What to work on:
Reproduce the passage of the concert review from "Sir Colin Davis has" to "and perceptive interpreters.".

Article:
Tippett 4 & Eroica

Tippett
Symphony No.4
Beethoven
Symphony No.3 in E flat, Op.55 (Eroica)

London Symphony Orchestra
Sir Colin Davis


Reviewed by: Colin Anderson

Reviewed: 19 August, 2005
Venue: Royal Albert Hall, London

Beethoven made a profound impression on Tippett and his music, and the pairing of these two composers, although familiar, remains a potent one.

Sir Colin Davis has led a significant number of Tippett performances, including several premieres, and recordings. The Fourth Symphony, though, fell to the Chicago Symphony and Solti to introduce and first document, and remains absent from Sir Colin’s discography. Davis’s current thoughts on Tippett’s final, “birth to death”, symphony – further described by the composer as a “collage-concentration of the most diverse musics in a single-movement form” – further confirmed that he is one of Tippett’s most dedicated and perceptive interpreters.

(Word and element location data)
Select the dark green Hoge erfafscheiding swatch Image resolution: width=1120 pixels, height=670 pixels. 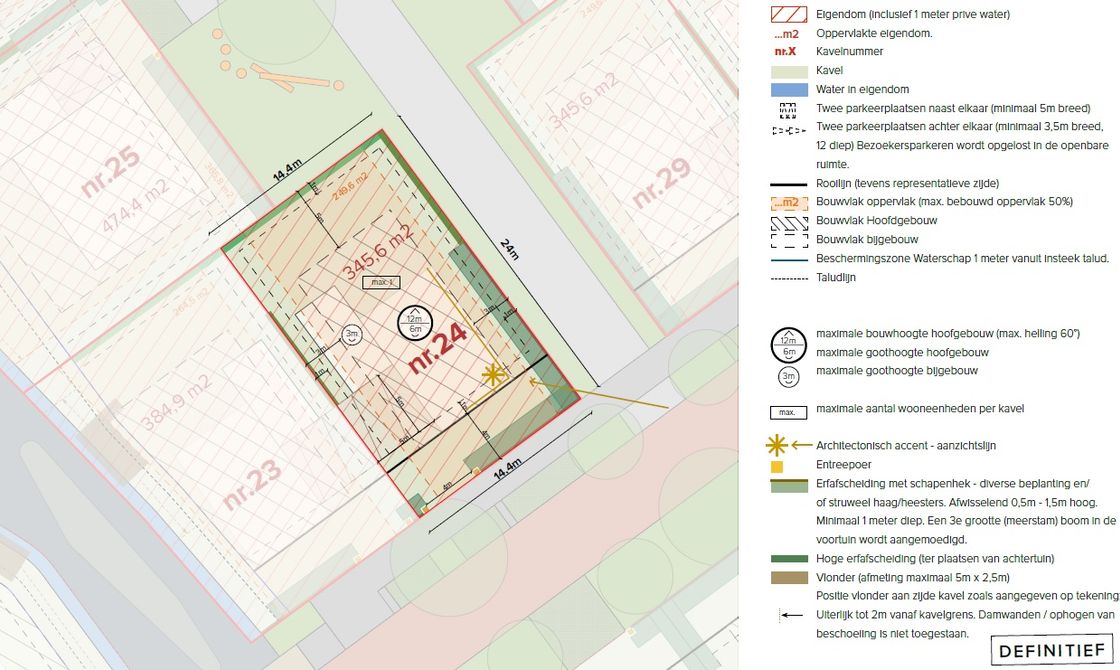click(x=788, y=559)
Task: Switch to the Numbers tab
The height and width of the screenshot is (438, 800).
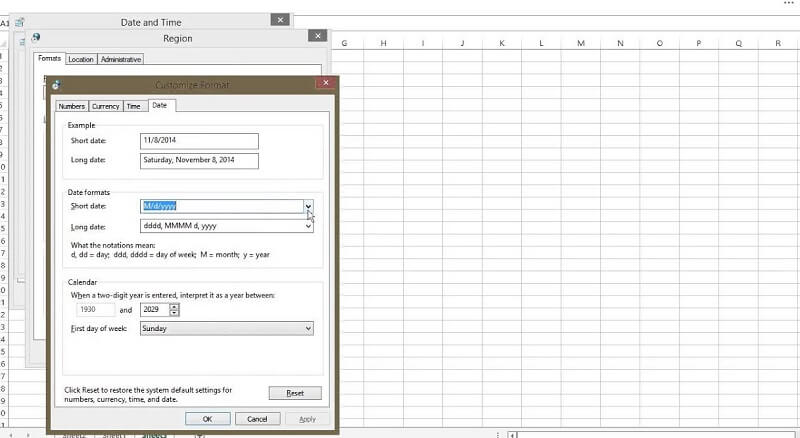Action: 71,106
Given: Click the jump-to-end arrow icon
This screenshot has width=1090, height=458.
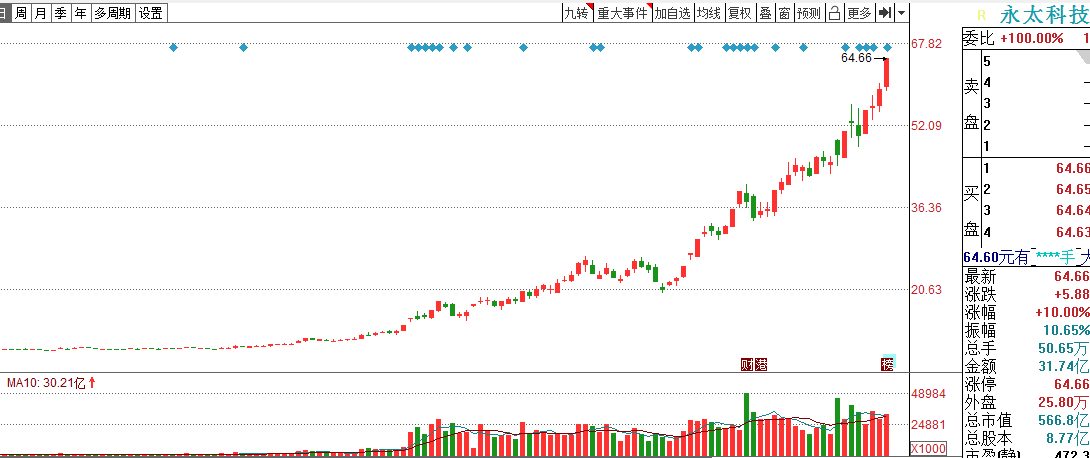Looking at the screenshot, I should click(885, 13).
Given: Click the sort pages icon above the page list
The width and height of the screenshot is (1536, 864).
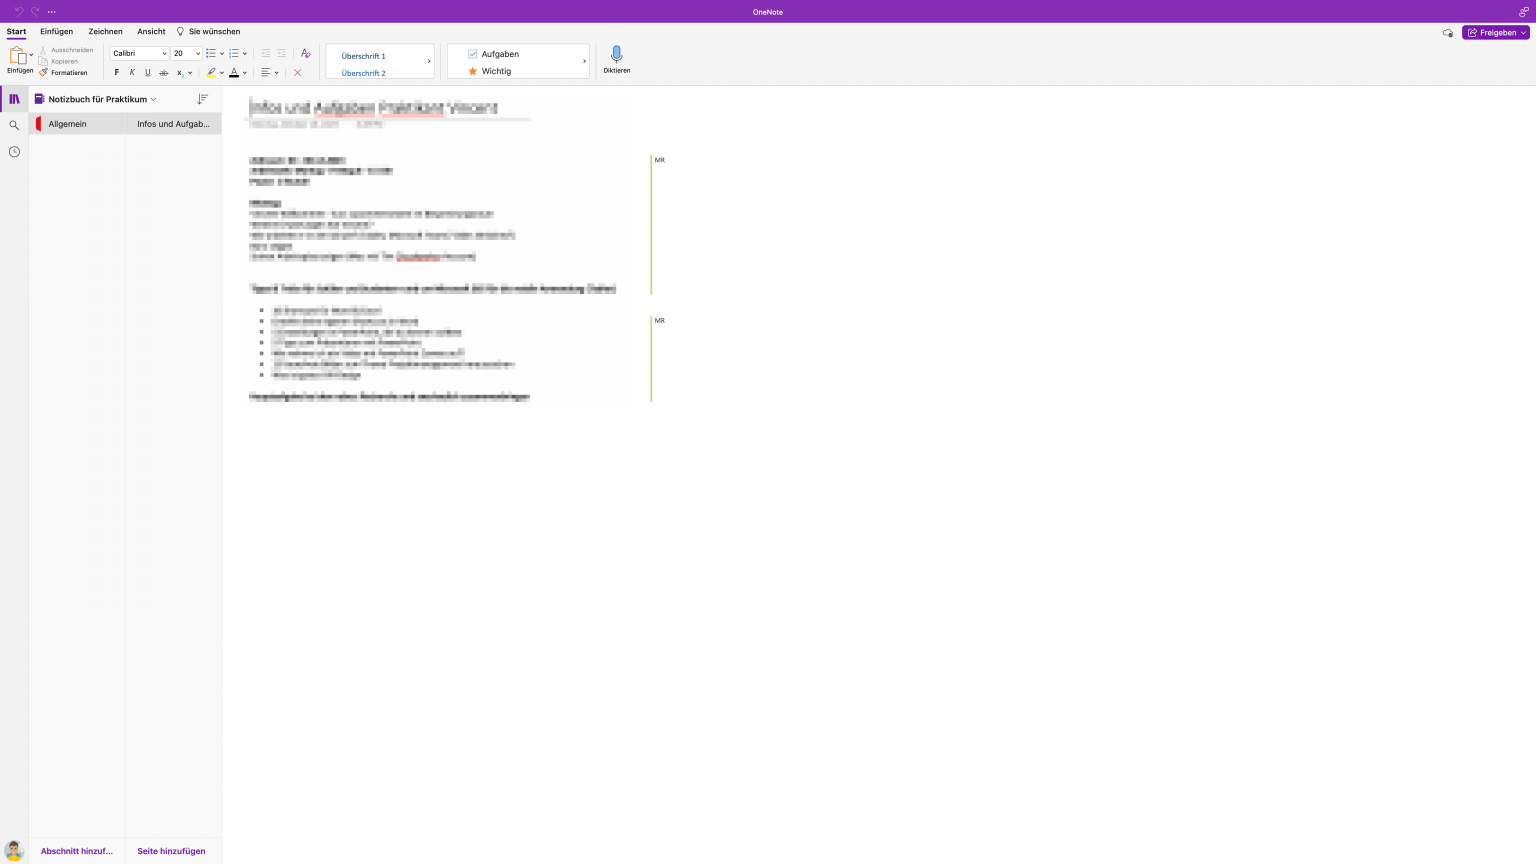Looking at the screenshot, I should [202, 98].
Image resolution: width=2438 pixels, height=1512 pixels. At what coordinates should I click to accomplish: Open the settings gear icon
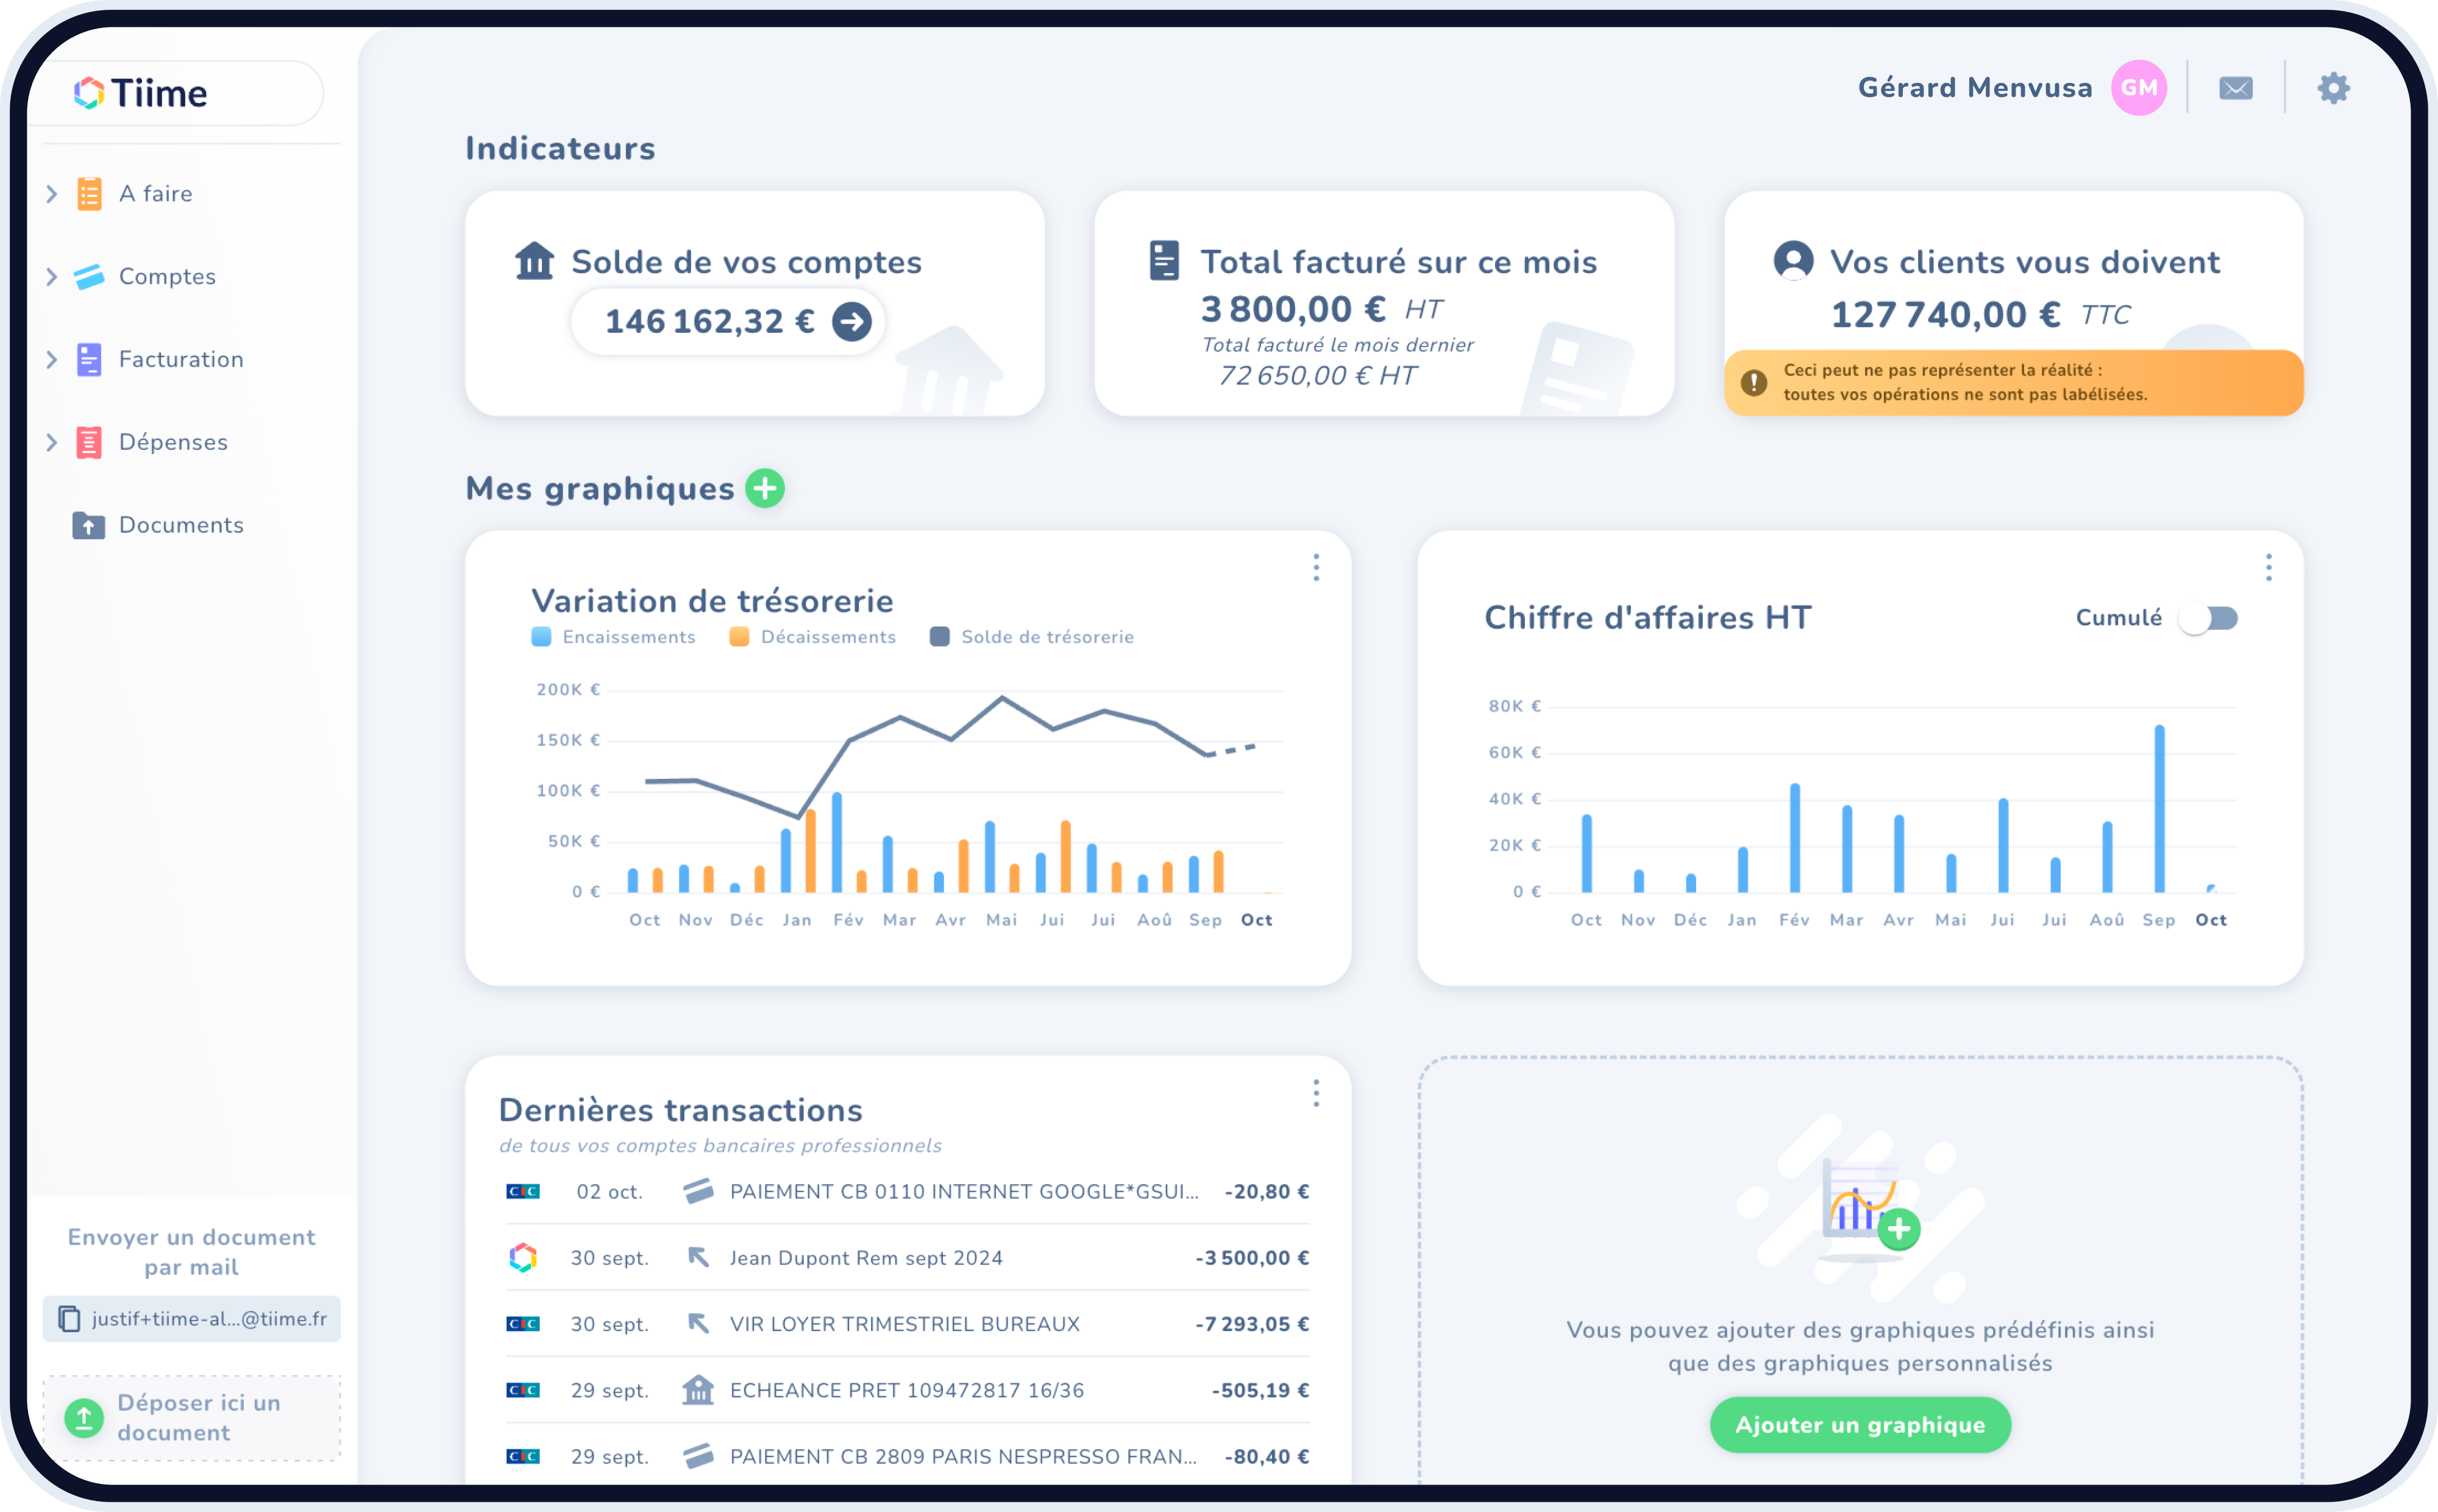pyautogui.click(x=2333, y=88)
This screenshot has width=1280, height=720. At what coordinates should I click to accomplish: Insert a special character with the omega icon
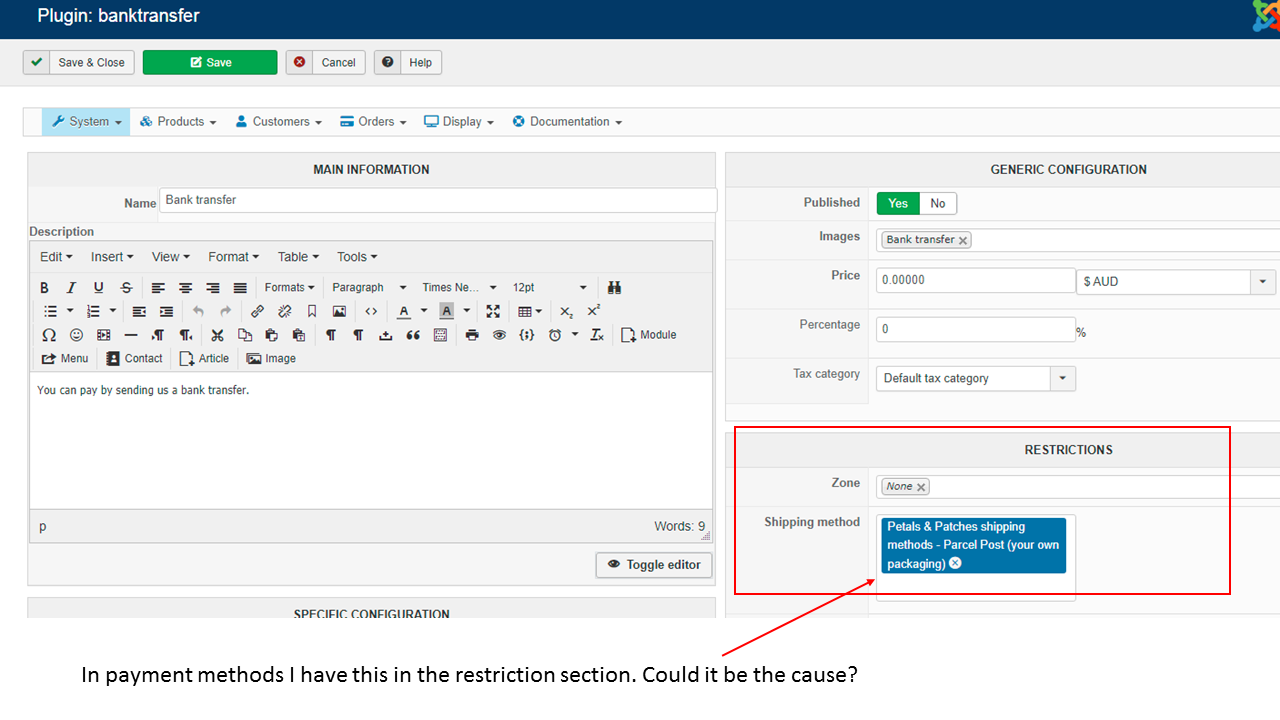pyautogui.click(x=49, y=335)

Exercise answer:
Sir Colin Davis has led a significant number of Tippett performances, including several premieres, and recordings. The Fourth Symphony, though, fell to the Chicago Symphony and Solti to introduce and first document, and remains absent from Sir Colin’s discography. Davis’s current thoughts on Tippett’s final, “birth to death”, symphony – further described by the composer as a “collage-concentration of the most diverse musics in a single-movement form” – further confirmed that he is one of Tippett’s most dedicated and perceptive interpreters.